- WHAT IS EXPECTED:
Can you copy out, character for character, the lines of the material between the line holding "WINGS (497, 17)" and the line holding "[tab] (25, 203)", inclusive?

- RECORDS SUPPLIED:

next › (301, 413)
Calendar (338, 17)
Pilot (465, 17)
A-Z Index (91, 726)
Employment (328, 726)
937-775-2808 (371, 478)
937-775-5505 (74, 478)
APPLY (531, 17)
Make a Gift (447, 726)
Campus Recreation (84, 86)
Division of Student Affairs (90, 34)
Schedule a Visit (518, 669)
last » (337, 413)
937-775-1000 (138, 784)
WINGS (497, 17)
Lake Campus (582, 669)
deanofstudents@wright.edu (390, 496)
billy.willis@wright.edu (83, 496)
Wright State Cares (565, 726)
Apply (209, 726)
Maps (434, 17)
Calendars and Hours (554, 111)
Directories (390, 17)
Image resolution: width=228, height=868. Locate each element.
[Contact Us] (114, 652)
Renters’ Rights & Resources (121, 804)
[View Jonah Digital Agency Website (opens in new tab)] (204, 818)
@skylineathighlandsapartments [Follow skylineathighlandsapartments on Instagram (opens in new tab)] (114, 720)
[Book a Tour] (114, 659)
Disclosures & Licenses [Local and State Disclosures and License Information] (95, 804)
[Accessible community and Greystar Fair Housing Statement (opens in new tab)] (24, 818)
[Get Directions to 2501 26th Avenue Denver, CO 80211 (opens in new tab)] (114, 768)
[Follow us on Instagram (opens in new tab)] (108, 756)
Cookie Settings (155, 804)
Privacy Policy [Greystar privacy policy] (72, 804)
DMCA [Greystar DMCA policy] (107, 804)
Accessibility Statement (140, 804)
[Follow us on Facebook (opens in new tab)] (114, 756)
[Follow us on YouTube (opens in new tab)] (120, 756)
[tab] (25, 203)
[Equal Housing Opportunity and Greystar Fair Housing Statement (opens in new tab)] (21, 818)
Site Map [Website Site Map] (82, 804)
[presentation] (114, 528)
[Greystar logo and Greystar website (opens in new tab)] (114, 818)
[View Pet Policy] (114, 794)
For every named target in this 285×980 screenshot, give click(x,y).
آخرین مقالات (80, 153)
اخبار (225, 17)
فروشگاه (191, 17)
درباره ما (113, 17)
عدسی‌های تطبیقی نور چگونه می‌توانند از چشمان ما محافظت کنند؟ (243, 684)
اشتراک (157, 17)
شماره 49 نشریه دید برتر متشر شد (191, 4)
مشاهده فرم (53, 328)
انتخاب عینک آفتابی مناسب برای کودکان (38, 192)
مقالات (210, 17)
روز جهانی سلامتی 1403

- RESULT FOR THIS TASK:
WINGS (497, 17)
Lake Campus (582, 669)
deanofstudents@wright.edu (390, 496)
billy.willis@wright.edu (83, 496)
Wright State Cares (565, 726)
Apply (209, 726)
Maps (434, 17)
Calendars and Hours (554, 111)
Directories (390, 17)
Image resolution: width=228, height=868. Locate each element.
[Contact Us] (114, 652)
Renters’ Rights & Resources (121, 804)
[View Jonah Digital Agency Website (opens in new tab)] (204, 818)
@skylineathighlandsapartments [Follow skylineathighlandsapartments on Instagram (opens in new tab)] (114, 720)
[Book a Tour] (114, 659)
Disclosures & Licenses [Local and State Disclosures and License Information] (95, 804)
[Accessible community and Greystar Fair Housing Statement (opens in new tab)] (24, 818)
[Get Directions to 2501 26th Avenue Denver, CO 80211 (opens in new tab)] (114, 768)
[Follow us on Instagram (opens in new tab)] (108, 756)
Cookie Settings (155, 804)
Privacy Policy [Greystar privacy policy] (72, 804)
DMCA [Greystar DMCA policy] (107, 804)
Accessibility Statement (140, 804)
[Follow us on Facebook (opens in new tab)] (114, 756)
[Follow us on YouTube (opens in new tab)] (120, 756)
[tab] (25, 203)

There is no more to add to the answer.